Retype every entry exactly, down to the last character.

__Records for the exercise__
..............................
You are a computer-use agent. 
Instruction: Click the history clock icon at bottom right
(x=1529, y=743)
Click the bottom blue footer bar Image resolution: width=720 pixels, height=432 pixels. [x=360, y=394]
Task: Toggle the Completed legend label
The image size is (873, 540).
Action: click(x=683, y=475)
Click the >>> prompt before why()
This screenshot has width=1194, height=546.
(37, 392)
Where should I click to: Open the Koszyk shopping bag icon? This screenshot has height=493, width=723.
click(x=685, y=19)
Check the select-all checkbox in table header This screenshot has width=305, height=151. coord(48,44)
..............................
__Answer space__
You are a computer-use agent. 
Instruction: Click the history clock icon at bottom right
(x=1529, y=743)
Click the bottom blue footer bar Image resolution: width=720 pixels, height=432 pixels. [x=360, y=394]
Task: Toggle the Completed legend label
The image size is (873, 540).
Action: click(x=683, y=475)
Click the >>> prompt before why()
This screenshot has width=1194, height=546.
(37, 392)
Where should I click to: Open the Koszyk shopping bag icon? This screenshot has height=493, width=723.
click(x=685, y=19)
Check the select-all checkbox in table header This screenshot has width=305, height=151. coord(48,44)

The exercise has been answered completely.